Seems to me that Tether and USDC are both different cases for one thing, and secondly why are they specifically "gasoline" rather than the incredible (and misleading) returns advertised by some DeFi protocols?
Stablecoins have to be backed by something, and pretty much every example I've seen has zero accountability for whatever the asset is leveraged against. Anyone can make a coin that holds roughly the same value, but it's a lot harder to ensure that you have the liquidity for your users to cash out whenever they please. It's a lot easier for a government to handle that sort of thing.
There is a fair argument that USDC backing assets are higher quality than Tether, but in both cases it is not reasonable to say there is "zero accountability for whatever the asset is leveraged against"
I think this is very different to algorithmic stable coins which are backed by the value of crypto assets. There are dangers there that aren't well modeled.
Transparency != accountability. These currencies can put whatever stats they want on those pages, but there's nothing holding them accountable for those figures.
I think this was a fair criticism of Tether specifically a few years back (and one of the reasons I said "Tether and USDC are both different cases for one thing").
I don't think there is any evidence this is happening now.
In particular the independent reporting shows evidence of assets backing it[1][2]
The report is still quite light on details. They list "commercial paper" under cash and equivalent... Which could mean they lend money to apple short term and get 0.5% interest, or it could be highly speculative lending to Colombian agricultural companies.

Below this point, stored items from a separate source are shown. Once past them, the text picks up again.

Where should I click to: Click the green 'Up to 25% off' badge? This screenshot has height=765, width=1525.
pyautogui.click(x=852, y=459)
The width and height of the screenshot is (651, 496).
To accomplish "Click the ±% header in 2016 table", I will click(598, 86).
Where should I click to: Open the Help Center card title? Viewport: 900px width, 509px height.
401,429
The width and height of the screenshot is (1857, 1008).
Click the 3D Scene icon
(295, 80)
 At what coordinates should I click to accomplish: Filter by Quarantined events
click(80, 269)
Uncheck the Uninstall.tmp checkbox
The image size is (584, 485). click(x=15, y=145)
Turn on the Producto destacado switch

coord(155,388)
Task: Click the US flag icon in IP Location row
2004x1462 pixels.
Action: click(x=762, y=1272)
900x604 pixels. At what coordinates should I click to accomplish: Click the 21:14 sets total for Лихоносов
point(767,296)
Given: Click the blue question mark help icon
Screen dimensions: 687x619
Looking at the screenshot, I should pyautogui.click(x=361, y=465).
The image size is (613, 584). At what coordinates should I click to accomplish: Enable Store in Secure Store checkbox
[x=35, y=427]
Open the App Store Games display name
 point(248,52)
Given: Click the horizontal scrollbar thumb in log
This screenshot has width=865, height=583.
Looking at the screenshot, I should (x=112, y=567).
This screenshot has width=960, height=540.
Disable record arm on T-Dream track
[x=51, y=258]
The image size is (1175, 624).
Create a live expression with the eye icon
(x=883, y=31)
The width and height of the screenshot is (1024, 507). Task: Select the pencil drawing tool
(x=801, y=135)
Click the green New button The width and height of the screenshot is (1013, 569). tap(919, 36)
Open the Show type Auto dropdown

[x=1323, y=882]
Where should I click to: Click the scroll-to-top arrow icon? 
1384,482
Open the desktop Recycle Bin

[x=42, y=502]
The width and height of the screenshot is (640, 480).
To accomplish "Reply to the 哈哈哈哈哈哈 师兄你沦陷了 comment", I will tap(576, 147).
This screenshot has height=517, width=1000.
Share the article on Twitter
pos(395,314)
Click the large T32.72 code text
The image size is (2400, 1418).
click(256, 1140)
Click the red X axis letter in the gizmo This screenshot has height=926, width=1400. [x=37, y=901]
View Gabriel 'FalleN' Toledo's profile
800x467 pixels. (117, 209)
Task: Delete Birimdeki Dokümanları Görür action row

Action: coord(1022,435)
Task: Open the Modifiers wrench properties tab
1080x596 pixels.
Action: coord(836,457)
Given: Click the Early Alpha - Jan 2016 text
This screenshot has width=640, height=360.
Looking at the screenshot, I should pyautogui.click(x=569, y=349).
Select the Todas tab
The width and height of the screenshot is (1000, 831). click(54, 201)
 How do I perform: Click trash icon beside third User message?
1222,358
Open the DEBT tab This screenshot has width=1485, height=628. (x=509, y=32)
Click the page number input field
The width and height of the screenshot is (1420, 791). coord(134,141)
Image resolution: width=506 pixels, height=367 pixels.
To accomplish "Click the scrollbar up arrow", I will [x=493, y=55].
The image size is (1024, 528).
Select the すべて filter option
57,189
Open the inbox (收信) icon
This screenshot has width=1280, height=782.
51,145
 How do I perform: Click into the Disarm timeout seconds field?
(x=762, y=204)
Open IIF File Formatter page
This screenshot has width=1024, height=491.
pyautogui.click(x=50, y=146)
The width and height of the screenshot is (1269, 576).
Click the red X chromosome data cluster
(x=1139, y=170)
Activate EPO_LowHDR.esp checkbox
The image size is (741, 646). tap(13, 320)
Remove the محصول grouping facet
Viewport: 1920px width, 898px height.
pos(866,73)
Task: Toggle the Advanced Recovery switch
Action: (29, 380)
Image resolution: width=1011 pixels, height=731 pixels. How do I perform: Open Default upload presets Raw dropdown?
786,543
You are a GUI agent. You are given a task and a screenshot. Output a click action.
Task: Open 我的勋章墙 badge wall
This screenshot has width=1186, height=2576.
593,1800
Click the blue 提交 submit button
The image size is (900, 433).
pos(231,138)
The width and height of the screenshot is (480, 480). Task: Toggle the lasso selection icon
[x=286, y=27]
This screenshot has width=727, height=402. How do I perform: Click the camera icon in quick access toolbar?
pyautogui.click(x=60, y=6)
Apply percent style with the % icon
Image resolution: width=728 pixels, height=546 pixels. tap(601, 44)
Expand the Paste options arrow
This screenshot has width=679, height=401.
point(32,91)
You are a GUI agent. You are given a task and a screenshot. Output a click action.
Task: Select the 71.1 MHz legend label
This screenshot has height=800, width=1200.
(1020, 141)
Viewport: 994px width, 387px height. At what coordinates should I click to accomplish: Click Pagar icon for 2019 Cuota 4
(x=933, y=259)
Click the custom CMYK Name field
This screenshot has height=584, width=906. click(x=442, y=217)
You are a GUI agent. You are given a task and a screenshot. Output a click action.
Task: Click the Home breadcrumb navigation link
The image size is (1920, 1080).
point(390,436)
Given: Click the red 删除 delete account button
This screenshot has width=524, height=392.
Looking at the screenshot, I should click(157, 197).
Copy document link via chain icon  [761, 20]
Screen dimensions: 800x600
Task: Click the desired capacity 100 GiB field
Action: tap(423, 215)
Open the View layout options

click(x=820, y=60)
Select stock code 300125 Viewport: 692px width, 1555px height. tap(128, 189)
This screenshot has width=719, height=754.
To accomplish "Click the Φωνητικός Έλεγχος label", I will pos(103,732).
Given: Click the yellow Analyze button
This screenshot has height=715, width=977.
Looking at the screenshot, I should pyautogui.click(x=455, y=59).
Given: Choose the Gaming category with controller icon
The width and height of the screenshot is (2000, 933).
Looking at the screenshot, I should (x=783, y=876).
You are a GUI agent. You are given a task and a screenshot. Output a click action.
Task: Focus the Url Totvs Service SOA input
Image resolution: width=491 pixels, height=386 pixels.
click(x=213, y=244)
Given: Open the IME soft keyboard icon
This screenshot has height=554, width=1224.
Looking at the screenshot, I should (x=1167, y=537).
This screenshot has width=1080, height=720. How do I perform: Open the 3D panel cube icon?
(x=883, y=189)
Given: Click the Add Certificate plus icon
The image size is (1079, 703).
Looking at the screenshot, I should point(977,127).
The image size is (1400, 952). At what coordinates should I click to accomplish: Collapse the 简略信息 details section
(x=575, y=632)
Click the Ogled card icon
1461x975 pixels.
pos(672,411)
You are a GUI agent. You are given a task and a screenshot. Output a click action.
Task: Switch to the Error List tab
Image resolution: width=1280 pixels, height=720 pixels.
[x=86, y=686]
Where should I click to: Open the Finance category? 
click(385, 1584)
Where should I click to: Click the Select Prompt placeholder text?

Either way, what Tether does is essentially banking ("give us money, we'll hold it and, pinky promise, if you want it back, you'll get it no problem"). The bar for bank transparency and regulation is far, far higher than what Tether presents.
Another crucial detail is that these attestations are not an audit of assets vs liabilities. In the past, Tether has been caught borrowing money in the day of the attestation to give the impression that there's more in their bank account than there really is.
Seems to me that Tether and USDC are both different cases for one thing, and secondly why are they specifically "gasoline" rather than the incredible (and misleading) returns advertised by some DeFi protocols?